Rome lowered himself on the arm of the couch beside where I sat. “Sawyer?—”
“It’s ridiculous, I know that, okay? But at the time it felt less humiliating than coming here alone.”
It wasn’t just concern that flickered in Hudson’s eyes then. It was understanding.
“Why didn’t you tell us?” he asked.
“Because you would’ve talked me out of it.”
“Yes.”
Rome lifted a finger. “I would’ve at least asked follow-up questions first.”
“It doesn’t matter now,” I said, rubbing both hands over my face. “Beckett wasn’t even the guy I hired. Something I found out about fifteen minutes ago.”
Hudson and Rome exchanged looks, looking even more confused.
“He was just there.” I dropped my hands and forced myself to say it, because apparently they couldn’t read my mind. “At the hotel lounge. I thought he was the man I was supposed to meet, but he wasn’t and he let me believe he was.”

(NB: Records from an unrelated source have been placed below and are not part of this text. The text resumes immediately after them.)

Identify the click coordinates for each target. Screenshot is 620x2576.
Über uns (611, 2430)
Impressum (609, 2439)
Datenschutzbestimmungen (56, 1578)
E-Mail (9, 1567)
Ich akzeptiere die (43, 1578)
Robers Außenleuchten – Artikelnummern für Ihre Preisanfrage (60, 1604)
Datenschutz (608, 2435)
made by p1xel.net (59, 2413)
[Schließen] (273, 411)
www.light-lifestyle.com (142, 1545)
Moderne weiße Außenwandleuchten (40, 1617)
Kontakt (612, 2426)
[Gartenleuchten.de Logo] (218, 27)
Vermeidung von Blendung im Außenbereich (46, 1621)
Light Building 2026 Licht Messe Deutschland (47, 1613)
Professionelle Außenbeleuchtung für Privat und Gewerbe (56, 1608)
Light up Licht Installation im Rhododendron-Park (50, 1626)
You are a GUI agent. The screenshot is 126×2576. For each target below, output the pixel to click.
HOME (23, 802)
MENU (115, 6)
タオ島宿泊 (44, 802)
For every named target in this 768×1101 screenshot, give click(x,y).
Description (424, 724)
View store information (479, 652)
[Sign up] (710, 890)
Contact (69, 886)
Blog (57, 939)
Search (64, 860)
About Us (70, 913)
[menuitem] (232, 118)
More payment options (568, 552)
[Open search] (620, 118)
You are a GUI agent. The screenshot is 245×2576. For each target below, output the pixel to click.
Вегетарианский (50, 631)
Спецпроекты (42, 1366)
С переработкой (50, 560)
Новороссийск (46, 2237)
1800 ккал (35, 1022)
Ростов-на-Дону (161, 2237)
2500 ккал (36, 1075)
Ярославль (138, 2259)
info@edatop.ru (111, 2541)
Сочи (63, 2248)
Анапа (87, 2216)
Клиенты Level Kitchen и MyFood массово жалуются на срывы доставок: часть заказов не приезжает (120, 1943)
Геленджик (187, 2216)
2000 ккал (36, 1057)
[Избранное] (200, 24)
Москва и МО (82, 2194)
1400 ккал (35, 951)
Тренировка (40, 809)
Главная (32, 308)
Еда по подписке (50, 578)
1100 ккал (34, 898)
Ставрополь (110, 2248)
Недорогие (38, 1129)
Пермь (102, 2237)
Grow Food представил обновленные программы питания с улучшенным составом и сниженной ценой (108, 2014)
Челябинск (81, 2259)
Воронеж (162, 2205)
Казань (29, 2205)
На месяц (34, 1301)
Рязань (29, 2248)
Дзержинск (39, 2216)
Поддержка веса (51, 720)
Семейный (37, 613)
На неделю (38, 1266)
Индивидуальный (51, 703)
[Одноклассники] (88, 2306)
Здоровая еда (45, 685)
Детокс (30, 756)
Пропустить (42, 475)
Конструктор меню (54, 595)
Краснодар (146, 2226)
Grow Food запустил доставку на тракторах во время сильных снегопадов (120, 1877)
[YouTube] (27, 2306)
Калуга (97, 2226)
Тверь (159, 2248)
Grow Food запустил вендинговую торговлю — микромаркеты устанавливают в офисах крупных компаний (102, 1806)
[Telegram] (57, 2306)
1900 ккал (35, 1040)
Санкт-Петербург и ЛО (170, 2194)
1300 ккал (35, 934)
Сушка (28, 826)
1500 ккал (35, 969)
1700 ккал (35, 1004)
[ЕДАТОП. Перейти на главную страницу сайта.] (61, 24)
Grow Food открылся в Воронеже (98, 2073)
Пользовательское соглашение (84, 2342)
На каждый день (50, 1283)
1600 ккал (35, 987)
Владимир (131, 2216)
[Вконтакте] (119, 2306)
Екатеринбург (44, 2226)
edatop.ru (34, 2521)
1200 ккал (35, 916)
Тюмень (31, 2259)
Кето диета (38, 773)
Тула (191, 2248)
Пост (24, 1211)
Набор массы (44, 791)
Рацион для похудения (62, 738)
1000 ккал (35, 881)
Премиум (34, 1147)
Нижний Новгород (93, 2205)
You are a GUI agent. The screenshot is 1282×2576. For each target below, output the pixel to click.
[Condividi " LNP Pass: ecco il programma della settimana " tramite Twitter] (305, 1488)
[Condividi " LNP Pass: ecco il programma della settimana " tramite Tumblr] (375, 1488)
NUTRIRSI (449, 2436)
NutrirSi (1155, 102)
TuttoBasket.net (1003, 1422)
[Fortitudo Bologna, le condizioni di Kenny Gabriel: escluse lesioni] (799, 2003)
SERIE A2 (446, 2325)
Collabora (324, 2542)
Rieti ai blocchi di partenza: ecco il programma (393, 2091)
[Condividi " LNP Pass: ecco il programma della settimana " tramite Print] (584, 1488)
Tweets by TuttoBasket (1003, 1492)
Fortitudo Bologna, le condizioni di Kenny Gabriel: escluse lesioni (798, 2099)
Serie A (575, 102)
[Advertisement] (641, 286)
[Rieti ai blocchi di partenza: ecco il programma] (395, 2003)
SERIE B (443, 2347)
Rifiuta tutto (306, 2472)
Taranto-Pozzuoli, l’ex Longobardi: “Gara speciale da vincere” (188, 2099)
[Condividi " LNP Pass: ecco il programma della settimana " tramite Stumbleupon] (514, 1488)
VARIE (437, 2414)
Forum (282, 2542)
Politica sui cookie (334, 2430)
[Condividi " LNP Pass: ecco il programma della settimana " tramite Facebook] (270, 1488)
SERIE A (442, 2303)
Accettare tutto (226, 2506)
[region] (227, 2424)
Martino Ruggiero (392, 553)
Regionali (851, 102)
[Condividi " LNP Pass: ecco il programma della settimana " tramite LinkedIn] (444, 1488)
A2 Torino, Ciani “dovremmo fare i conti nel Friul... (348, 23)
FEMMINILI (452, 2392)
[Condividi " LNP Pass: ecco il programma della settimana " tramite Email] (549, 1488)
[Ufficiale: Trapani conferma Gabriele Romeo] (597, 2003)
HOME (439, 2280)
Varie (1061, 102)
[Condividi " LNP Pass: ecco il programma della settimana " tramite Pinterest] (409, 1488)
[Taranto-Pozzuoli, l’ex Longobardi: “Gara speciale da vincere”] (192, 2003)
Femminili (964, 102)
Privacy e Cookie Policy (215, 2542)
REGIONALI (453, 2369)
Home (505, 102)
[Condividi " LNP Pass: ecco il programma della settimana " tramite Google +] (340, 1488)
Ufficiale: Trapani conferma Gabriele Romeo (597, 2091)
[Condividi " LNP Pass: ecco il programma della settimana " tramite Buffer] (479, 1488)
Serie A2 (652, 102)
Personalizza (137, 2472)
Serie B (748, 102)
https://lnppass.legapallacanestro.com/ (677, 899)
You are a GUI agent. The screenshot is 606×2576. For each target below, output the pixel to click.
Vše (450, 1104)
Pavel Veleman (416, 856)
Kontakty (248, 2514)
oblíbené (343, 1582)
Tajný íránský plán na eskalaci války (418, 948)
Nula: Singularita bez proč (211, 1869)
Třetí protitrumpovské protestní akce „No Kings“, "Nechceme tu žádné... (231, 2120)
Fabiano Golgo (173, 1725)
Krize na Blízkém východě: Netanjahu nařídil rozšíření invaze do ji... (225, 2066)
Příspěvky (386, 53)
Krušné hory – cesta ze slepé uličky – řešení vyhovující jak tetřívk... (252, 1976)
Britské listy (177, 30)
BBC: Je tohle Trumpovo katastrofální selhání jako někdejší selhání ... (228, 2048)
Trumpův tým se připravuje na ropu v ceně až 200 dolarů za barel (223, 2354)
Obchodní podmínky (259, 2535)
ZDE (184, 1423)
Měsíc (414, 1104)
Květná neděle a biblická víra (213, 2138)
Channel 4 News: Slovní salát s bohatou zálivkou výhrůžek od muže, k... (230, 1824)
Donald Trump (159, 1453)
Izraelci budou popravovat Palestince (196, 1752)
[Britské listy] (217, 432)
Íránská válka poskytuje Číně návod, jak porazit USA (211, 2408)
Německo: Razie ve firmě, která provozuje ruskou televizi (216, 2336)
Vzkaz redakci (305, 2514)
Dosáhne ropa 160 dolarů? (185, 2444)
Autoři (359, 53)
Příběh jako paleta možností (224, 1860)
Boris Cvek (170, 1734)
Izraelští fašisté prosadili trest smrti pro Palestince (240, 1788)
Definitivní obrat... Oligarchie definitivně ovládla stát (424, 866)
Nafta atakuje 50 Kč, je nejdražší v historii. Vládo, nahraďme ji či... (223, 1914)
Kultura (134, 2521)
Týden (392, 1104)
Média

I’d never seen my brothers so intently listening to anything in their lives as I told them everything. Who Beckett really was. Why he’d been at the lounge in the first place. How he’d agreed to spend the week here with me. How I thought it was turning into something more. But then I’d found his work badge and he’d confessed to it all.
For a long time, no one said anything, just sat with all of it. If I hadn’t been so destroyed, I might’ve been impressed I’d left them both speechless for once.
But then Rome exhaled and said, “Oh, Saw,” and that almost broke me.
I swallowed, my gut twisting again. “I feel so stupid.”
“No.” Rome pushed to his feet. “None of that.”
“Rome—”
“I’ll give youpissed off,blindsided,confused,betrayed,hurt, butstupidis not on the approved list.”
“I hired a fake boyfriend who wasn’t even the fake boyfriend I hired.”
Hudson winced, and I couldn’t blame him. It sounded even worse out loud.
“Okay,” Rome said carefully. “When you say it like that, it does sound…unfortunate.”
“Shitty.” Hudson crossed his arms, still in just his undershirt with his tuxedo pants. “Just say it. It’s shitty.”
“Yeah.”
“Really shitty.”
I shot him a glare. “Again, I’m aware.”
“But…”
“There’s a but?”
“There’s a but,” Hudson confirmed, but Rome only stifled a snort, balling his fist in front of his mouth.